# Pee in Corny - use CO2 or Nitrogen?



## MurphyTexas (Feb 20, 2012)

If you rack skeeter pee into a 5 gallon corny keg is it better to use Nitrogen or CO2?


----------



## MurphyTexas (Feb 21, 2012)

*Corny Kegging Skeeter Pee Advice Request*

Since there have been no responses just yet, I thought I needed to add annoying smiley faces  and elaborate.


I have two 6 gallon batches of fruit wine in primary right now (cran-apple and blueberry-pom) that smell absolutely wonderful. I was thinking this would be a good time to make my very first batches of skeeter pee (using the dregs as a starter). 


Since all the threads I am reading about SP indicate it doesn't need much aging and that *5 gallons can get consumed at a social gathering  * I have decided to keg it rather than bottling it. 


A beer making friend just sold me 2 old corny kegs so I can make 2 batches of SP. I have been pricing around the cost of CO2 and Nitrogen systems but haven't purchased one yet. 


I am reading (on line) that corny kegging Wine (not beer ) should be done with Nitrogen not CO2 as the CO2 could have undesirable effects on the aging of the wine. 


So using CO2 for Skeeter Pee makes it Carbonated but will it not taste so good in 4 months?


Since SP is in the wine family (second cousin?), I was wondering if I should *buy the Nitrogen system IF I don't plan on consuming 10 gallons of SP in a short period of time?? *  

Sooooo....

 Does anyone have Skeeter Pee Insight?

Or can you post a link here to a thread that has already covered this in detail?


----------



## fishonline (Feb 21, 2012)

I kegged my first batch of SP in a 5 gallon corny keg and I am using C02 at about 12lbs. It took about a week to get it carbed, but all I did was turn it to 12 and let it sit. With that said it's really really good and nice and fizzy! I have it on tap in my kegerator and I doubt it's going to last much longer than a few weeks. I did a cranberry lemonaid with malt and it tastes a lot like Mikes Hard Cranberry.. and that was the goal! anyway I wouldn't worry about using C02, I haven't had any undesirable effects at all.


----------



## Runningwolf (Feb 21, 2012)

I used C02 and it took less than a week to get it carbonated. First off after filling the corny I added the C02 shook it up and then bled of the c02. I did this four times shaking it each time. I then let it sit for about 4 days with a lot of pressure, I'm thinking it was 40 psi. By the time I was ready to use it in about 5-7 days it was well carbonated and I turned the pressure down to aound 12-15 psi.


----------



## Julie (Feb 21, 2012)

we kegged a sp and it took 24 hours and it was cabonated. Rack sp to corny keg, add 30 # co2, pull the blow off on the corny keg to release any ozygen, left it set in cooler at about 37 degrees overnight, shut the co2 down, bled off the pressure, charged it with 5 # of co2 and drank it. It was nice and fizzy, this was over Memorial weekend, come Monday it was gone.
···
Written request A:
Locate every line among the entries below that contains the word "Britain", and copy each such line. Treat case as significant.

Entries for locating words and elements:
···
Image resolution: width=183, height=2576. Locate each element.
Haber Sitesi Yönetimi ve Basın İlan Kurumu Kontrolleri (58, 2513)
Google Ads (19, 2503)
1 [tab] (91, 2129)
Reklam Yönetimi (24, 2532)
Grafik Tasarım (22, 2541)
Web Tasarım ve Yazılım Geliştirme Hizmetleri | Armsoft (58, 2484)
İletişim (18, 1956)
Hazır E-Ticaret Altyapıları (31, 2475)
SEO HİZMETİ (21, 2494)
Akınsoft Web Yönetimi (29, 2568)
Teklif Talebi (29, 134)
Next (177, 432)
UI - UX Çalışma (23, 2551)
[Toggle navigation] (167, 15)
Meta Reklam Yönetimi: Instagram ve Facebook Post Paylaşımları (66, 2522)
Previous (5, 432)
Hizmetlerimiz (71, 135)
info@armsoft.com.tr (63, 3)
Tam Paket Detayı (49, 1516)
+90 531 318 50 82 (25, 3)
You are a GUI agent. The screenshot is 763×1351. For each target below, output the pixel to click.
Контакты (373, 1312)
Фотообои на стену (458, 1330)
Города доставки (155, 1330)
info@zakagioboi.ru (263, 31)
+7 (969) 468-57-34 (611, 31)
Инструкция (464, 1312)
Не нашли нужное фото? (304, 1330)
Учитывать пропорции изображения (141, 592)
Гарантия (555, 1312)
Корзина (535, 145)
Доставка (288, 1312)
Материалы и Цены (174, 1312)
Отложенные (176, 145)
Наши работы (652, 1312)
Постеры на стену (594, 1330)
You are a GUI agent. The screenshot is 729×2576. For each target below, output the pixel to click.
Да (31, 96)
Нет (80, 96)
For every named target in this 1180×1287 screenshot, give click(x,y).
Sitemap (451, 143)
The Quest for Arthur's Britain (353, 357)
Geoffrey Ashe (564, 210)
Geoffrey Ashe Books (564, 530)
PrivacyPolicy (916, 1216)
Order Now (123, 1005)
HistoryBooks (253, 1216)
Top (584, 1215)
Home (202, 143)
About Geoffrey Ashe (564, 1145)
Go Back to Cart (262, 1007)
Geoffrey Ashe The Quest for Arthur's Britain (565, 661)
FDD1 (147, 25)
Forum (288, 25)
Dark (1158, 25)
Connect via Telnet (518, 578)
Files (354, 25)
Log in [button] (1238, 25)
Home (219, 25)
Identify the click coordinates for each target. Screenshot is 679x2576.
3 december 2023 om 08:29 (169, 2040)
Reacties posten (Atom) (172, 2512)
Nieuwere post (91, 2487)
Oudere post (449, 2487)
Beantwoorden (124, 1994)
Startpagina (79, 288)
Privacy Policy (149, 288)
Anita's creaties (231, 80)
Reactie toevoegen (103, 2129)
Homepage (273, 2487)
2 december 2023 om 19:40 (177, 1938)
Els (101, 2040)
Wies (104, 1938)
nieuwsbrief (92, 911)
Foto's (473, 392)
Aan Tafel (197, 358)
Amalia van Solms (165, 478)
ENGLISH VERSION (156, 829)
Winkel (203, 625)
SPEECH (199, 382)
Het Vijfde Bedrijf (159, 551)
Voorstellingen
···
Written request B:
In the forum thread on kegging skeeter pee, rewrite the passage from "I am reading (on" up to and including "this in detail?", substituting "Argon" for "Nitrogen" wherever it occurs.

Written response A:
The Quest for Arthur's Britain (353, 357)
Geoffrey Ashe The Quest for Arthur's Britain (565, 661)

Written response B:
I am reading (on line) that corny kegging Wine (not beer ) should be done with Argon not CO2 as the CO2 could have undesirable effects on the aging of the wine. 


So using CO2 for Skeeter Pee makes it Carbonated but will it not taste so good in 4 months?


Since SP is in the wine family (second cousin?), I was wondering if I should *buy the Argon system IF I don't plan on consuming 10 gallons of SP in a short period of time?? *  

Sooooo....

 Does anyone have Skeeter Pee Insight?

Or can you post a link here to a thread that has already covered this in detail?